Application of Variable Speed Drives:
Several drives are driven at constant speeds by induction or synchronous motors, although operation of Application of Variable Speed Drives could lead to saving of substantial amount of energy. Such practice was adapted in the past because of nonavailability of efficient methods of speed control of induction and synchronous motors.
One prominent example of such a case is pump drives where fluid flow control is required. These pump drives have Application of Variable Speed Drives in several industries such as chemical plants, petrochemical plants, refineries, boilers and so on. The drive ratings range up to several megawatts. Earlier the pumps were run at a constant speed by induction or synchronous motor and control the fluid flow was obtained by adjustment of opening of valves (by throttling) or by absorbing or bypassing excess output. Such an arrangement is highly inefficient.
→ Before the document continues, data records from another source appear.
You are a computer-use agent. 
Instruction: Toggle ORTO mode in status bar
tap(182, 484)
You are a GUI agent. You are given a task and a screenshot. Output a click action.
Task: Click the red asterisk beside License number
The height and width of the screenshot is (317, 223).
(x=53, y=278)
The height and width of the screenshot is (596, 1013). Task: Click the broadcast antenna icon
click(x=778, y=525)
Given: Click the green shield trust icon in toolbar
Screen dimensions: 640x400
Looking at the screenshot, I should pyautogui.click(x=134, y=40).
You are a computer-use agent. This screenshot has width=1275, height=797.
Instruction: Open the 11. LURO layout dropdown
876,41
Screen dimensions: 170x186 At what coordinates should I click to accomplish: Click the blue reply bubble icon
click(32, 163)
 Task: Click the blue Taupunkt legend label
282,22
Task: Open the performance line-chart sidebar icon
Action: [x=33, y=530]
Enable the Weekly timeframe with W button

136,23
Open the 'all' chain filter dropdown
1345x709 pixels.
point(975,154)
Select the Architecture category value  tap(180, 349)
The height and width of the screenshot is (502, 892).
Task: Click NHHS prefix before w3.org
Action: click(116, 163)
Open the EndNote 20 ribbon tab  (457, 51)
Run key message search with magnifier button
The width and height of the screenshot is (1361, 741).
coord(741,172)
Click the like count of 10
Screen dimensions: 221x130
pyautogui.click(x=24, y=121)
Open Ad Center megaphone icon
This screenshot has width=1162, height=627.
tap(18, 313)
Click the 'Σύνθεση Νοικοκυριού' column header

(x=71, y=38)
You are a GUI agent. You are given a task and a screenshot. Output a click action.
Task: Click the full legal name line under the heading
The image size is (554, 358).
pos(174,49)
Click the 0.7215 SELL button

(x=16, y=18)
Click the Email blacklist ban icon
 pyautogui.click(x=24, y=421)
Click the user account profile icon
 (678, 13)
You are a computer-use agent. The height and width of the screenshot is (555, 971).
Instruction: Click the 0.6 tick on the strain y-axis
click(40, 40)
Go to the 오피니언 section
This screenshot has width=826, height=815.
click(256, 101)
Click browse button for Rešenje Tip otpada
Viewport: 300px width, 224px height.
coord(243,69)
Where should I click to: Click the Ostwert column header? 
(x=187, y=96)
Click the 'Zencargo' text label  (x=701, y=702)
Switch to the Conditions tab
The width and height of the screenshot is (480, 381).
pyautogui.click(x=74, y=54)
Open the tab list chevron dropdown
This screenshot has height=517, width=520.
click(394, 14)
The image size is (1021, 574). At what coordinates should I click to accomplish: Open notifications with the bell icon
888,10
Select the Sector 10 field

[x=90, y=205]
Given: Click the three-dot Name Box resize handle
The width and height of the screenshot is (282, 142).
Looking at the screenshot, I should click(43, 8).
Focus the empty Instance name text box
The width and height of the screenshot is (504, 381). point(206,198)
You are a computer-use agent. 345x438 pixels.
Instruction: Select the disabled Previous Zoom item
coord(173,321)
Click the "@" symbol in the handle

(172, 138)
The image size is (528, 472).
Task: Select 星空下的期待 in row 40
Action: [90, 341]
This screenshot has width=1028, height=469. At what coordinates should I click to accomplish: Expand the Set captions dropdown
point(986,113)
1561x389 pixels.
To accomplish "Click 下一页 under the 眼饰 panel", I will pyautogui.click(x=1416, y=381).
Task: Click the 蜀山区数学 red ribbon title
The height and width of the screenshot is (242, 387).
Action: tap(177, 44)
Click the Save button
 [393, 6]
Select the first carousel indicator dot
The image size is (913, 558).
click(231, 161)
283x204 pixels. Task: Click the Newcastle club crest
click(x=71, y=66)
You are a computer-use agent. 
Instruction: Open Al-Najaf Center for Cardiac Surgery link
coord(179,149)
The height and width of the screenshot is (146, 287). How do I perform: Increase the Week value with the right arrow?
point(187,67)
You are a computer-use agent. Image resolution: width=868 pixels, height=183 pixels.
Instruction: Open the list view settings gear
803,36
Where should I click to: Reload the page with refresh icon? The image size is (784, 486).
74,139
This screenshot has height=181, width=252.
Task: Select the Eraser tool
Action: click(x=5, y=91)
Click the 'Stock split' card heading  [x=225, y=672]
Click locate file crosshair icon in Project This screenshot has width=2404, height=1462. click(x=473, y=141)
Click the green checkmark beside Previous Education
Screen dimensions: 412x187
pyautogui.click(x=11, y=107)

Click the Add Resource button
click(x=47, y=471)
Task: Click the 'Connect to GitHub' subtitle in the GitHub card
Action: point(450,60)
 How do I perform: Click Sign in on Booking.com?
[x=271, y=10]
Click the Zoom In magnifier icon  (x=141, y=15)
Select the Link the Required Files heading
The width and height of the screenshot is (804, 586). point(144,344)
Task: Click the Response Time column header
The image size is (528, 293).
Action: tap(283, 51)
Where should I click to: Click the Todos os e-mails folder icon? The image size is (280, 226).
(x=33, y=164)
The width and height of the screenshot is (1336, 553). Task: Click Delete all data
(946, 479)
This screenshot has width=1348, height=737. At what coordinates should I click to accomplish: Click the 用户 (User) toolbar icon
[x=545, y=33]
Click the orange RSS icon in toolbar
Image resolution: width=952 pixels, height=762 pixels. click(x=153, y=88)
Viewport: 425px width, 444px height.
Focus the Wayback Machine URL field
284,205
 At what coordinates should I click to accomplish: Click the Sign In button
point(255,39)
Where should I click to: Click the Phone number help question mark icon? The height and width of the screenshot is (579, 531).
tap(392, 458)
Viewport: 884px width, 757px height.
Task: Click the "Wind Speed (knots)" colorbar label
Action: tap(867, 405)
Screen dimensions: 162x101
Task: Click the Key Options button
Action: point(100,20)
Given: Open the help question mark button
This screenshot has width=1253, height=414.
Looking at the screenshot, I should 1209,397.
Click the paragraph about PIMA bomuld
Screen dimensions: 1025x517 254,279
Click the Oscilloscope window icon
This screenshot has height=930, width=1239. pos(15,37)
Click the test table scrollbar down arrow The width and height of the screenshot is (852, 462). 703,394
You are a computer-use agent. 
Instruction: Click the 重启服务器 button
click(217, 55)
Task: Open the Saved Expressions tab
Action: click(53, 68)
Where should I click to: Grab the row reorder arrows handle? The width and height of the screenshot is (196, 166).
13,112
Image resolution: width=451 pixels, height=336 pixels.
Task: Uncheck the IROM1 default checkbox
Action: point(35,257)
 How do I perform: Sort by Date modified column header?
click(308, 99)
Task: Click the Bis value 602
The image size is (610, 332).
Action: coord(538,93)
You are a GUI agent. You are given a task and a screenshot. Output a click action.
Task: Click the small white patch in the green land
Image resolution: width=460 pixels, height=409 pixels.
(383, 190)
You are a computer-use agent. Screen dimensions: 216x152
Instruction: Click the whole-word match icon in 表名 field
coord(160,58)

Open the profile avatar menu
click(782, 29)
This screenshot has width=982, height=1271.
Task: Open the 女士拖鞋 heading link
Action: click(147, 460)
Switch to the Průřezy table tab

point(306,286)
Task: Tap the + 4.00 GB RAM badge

Fig. 11.1(a) shows pump and load characteristics which represent the opposition offered to the flow of fluid through pipes. Load curve has two components: one to lift the fluid to the required height and other to overcome friction. The steady state operating point is obtained where the two curves intersect. The operating point P corresponds to maximum opening of the valve, and therefore, provides maximum flow of fluid. When opening of the valve is reduced, friction component is increased and load curve modifies to that shown by dotted line. Pump and load curve now meet at Q, which is the new operating point.
Note that the flow has reduced but pump head has somewhat increased. When Application of Variable Speed Drives is employed, valve opening is kept at the maximum.
As shown in Fig. 11.1(b), the operating point P is obtained at full speed; which is same as shown in Fig. 11.1(a). When the drive speed is reduced, pump characteristic is shifted down (shown by chain dotted line) but load characteristic is not altered because the valve opening has not changed. The new operating point is Q’, which gives the same fluid flow as point Q (Fig. 11.1(a)) but at a substantially reduced head.
In a pump, the output power is product of the head and fluid flow. Since head is substantially lower at Q’ compared to that at Q, power to be supplied to pump by the drive is substantially lower. Thus, use of Application of Variable Speed Drives can lead to large saving of energy. Studies have shown that the energy saving ranges from 20 to 40% and extra cost incurred in providing speed control can be recovered in a period of 2 – 5 years.
Considering that a number of these drives have ratings in megawatt range, large amount of energy can be saved by the use of Application of Variable Speed Drives.